= Wilhelm Weintraud =

Wilhelm Weintraud (13 August 1866 – 1920) was a German internist born in Offenbach am Main.

In 1889 he obtained his medical doctorate form the University of Strasbourg, where he spent the next few years as an assistant to Friedrich Daniel von Recklinghausen (1833–1910). In 1893 he received his habilitation in internal medicine, and from 1894 to 1896 served as a senior physician at the Berlin-Charité. Afterwards he worked in the medical clinic at the University of Breslau, and in 1898 was appointed director of internal medicine at the municipal hospital in Wiesbaden.

Weintraud made significant contributions in the field of diabetology. He is remembered for his research involving the formation of uric acid, and his investigations of acetonuria.

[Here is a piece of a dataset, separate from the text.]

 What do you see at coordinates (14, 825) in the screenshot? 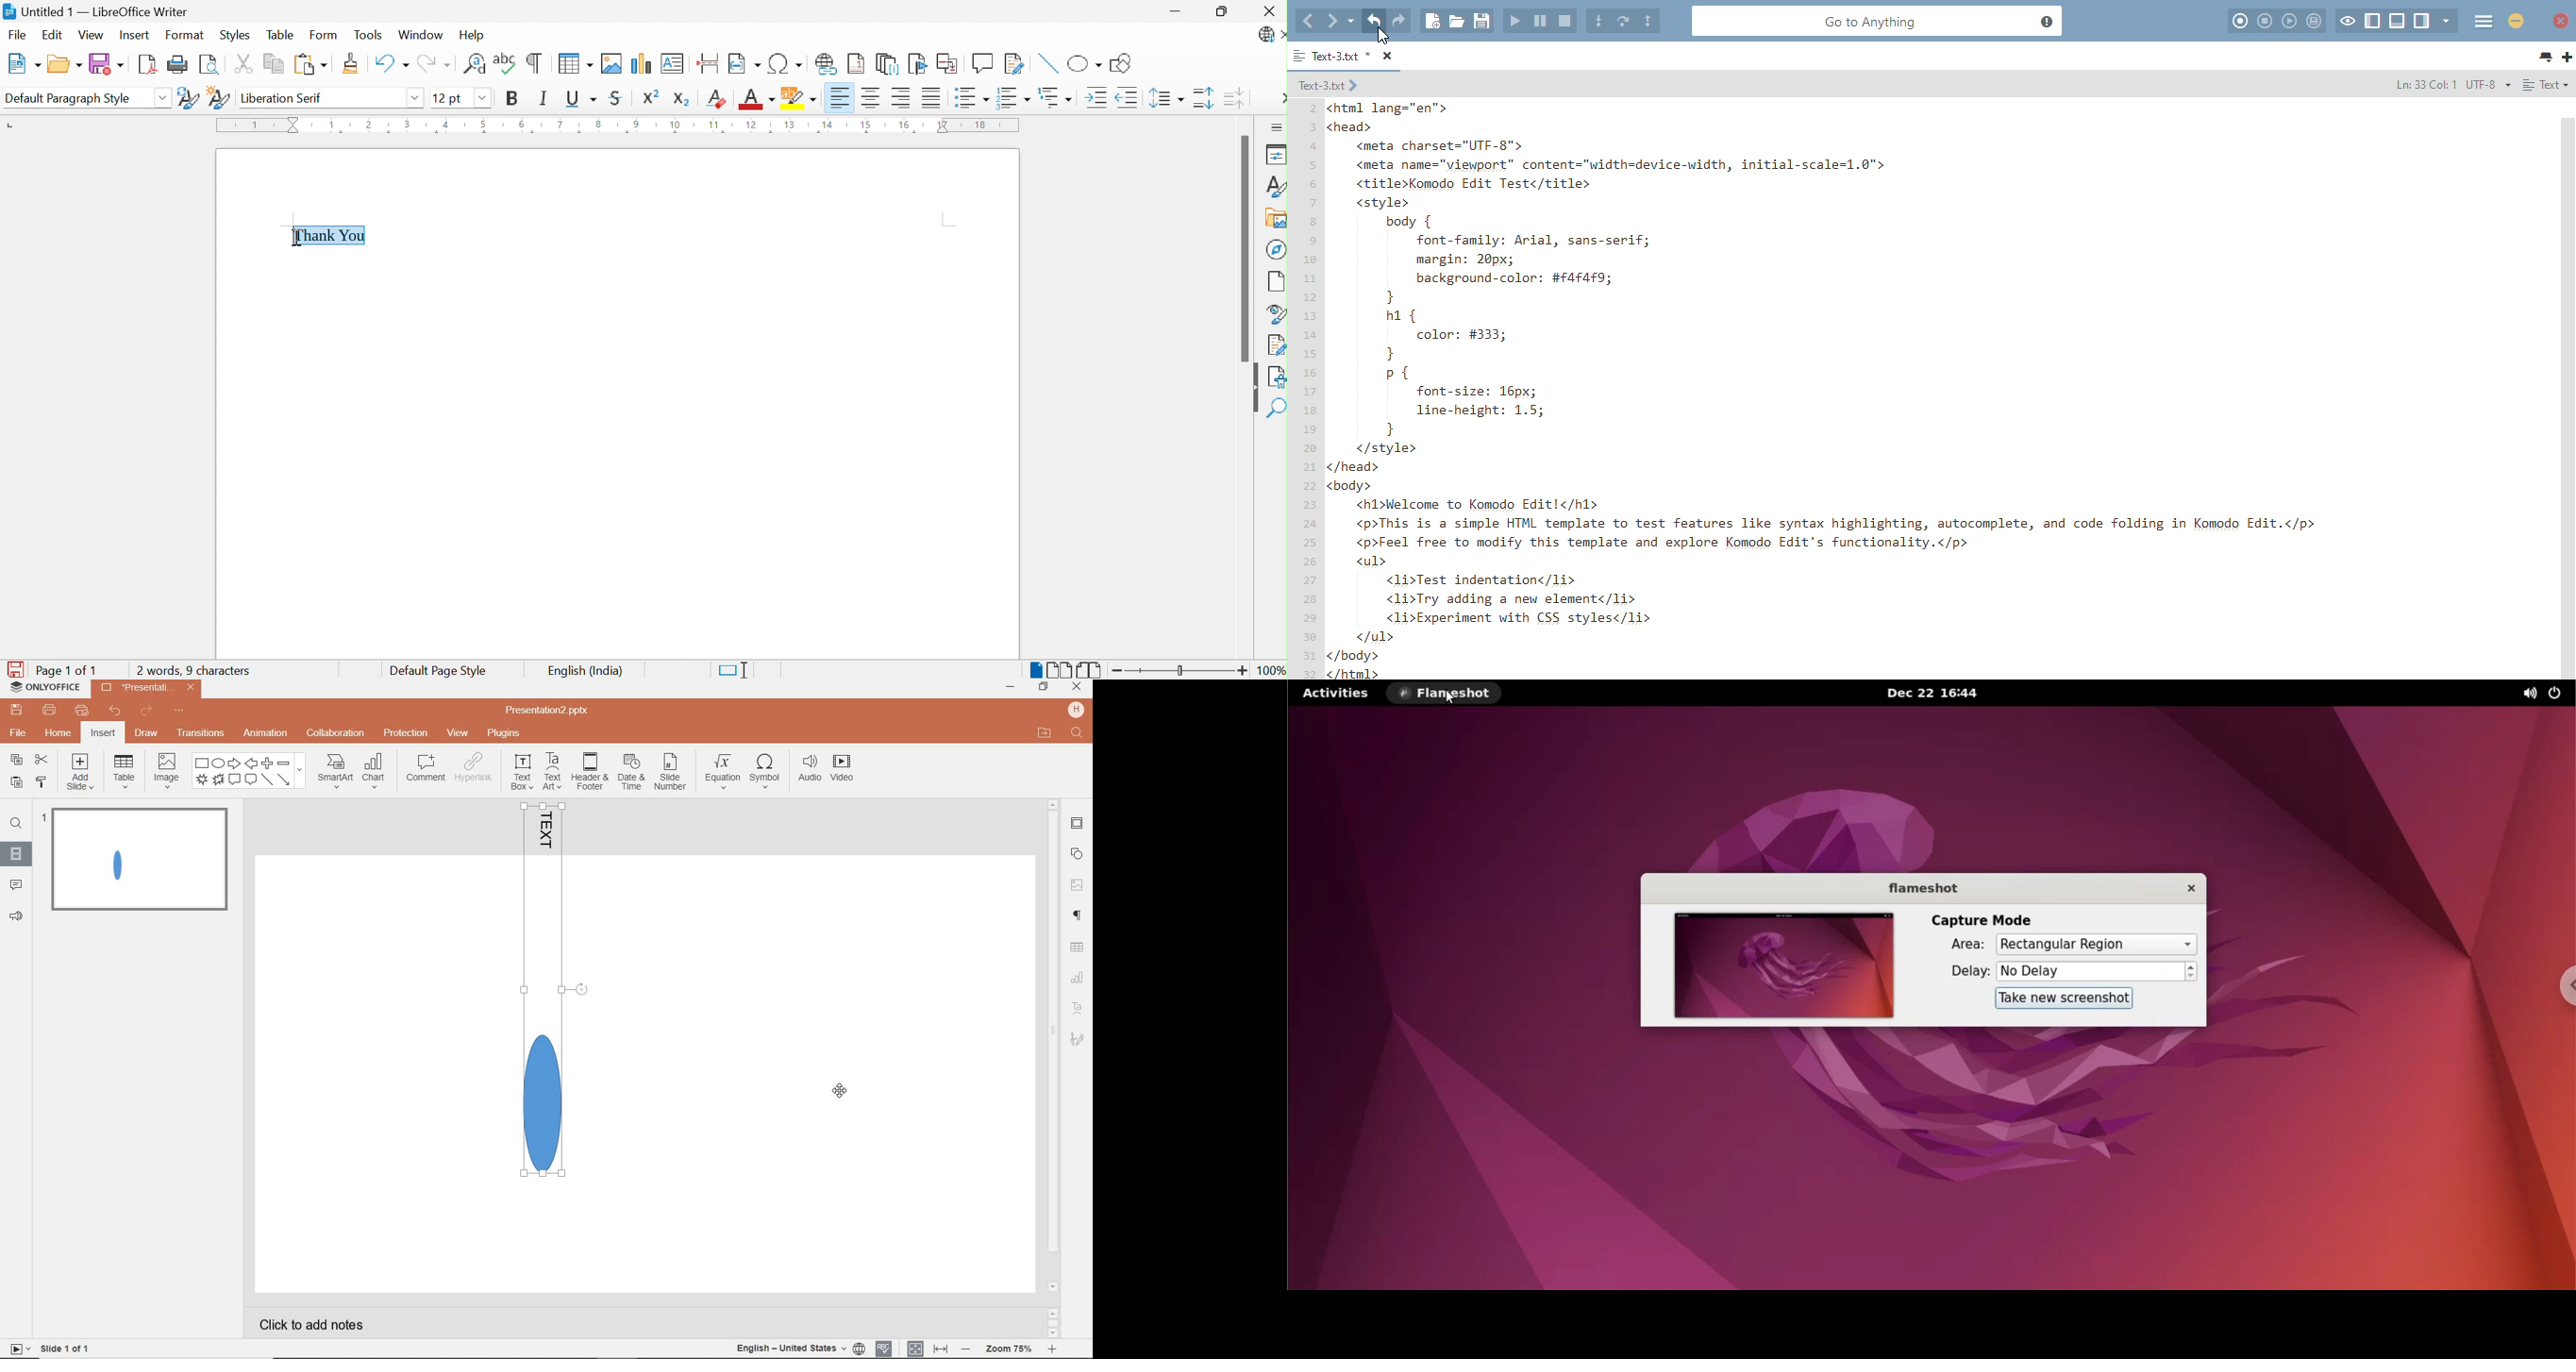
I see `FIND` at bounding box center [14, 825].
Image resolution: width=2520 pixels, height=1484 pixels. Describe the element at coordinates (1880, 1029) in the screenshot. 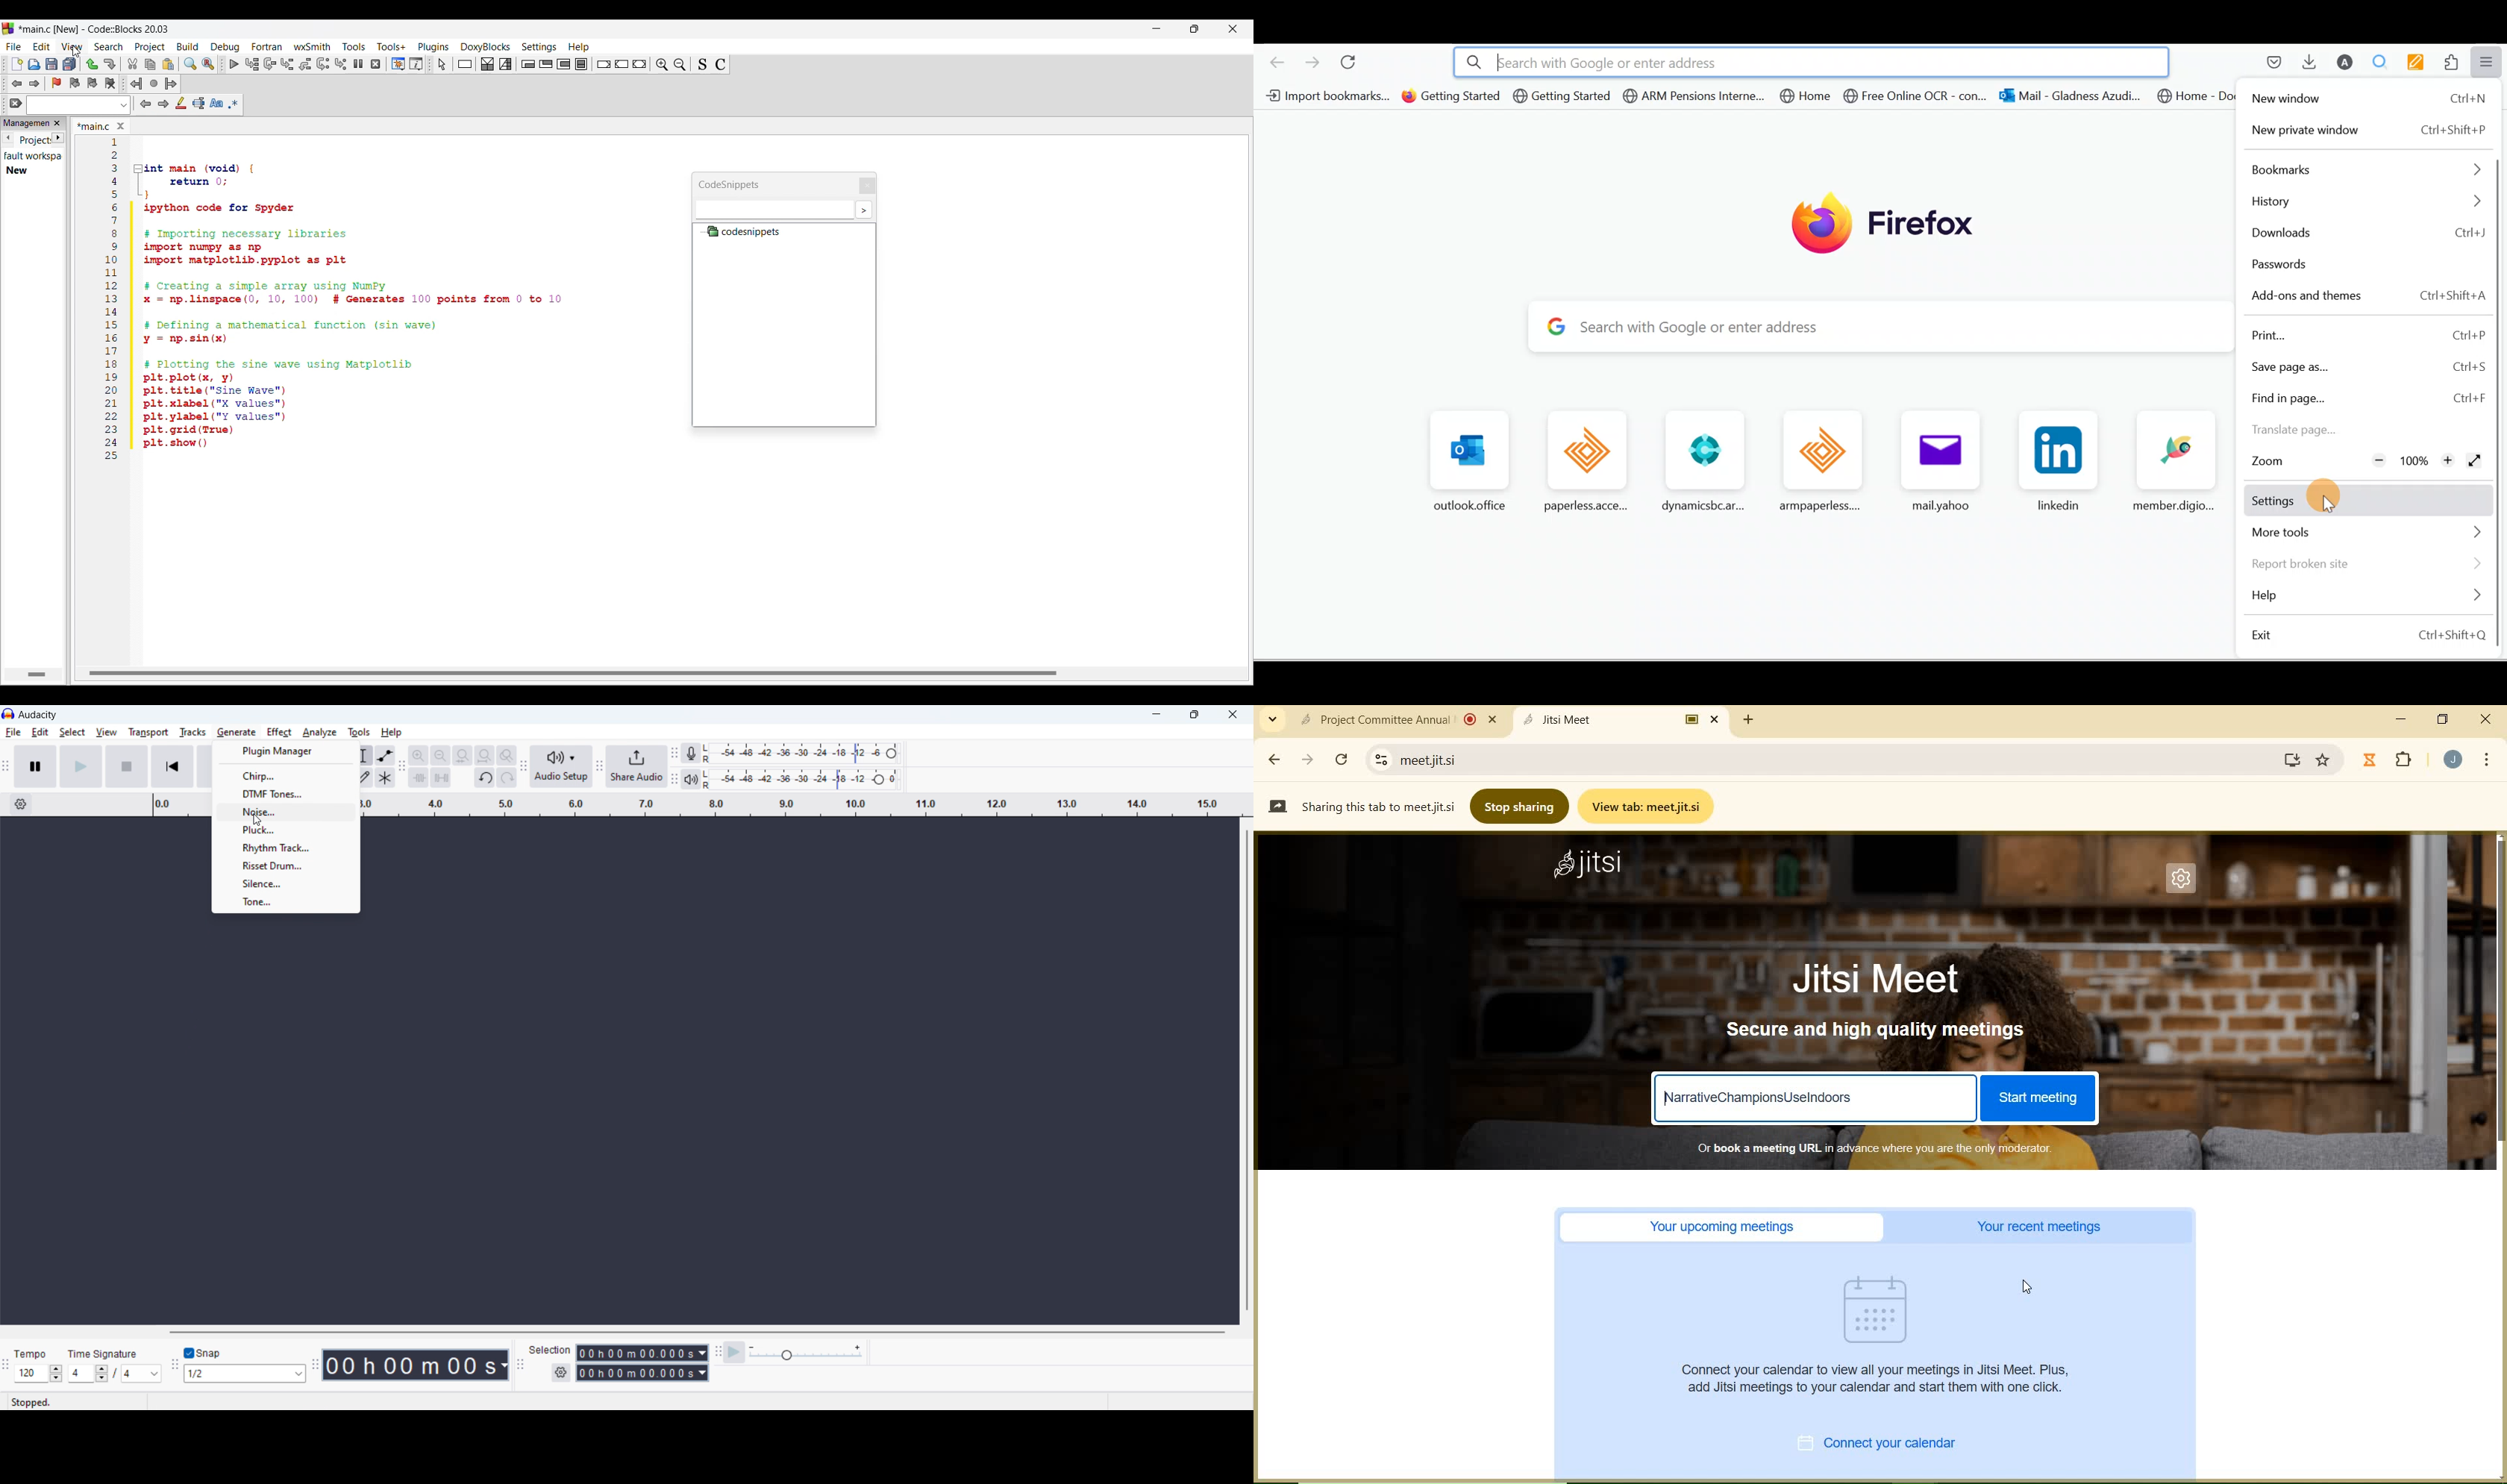

I see `secure and high quality meetings` at that location.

Among his better known written works are the following:
- Untersuchungen über den Stoffwechsel im Diabetes Mellitus und zur diaetetischen Therapie der Krankheit, 1893 - Studies on metabolism in diabetes mellitus and for dietary treatment of disease.
- Über den Pankreas-Diabetes der Vögel – in: Naunyn-Schmiedenberg's archives of pharmacology, , Vol. 34 (3/4. 1894), p. 303-312. - On pancreatic diabetes in birds.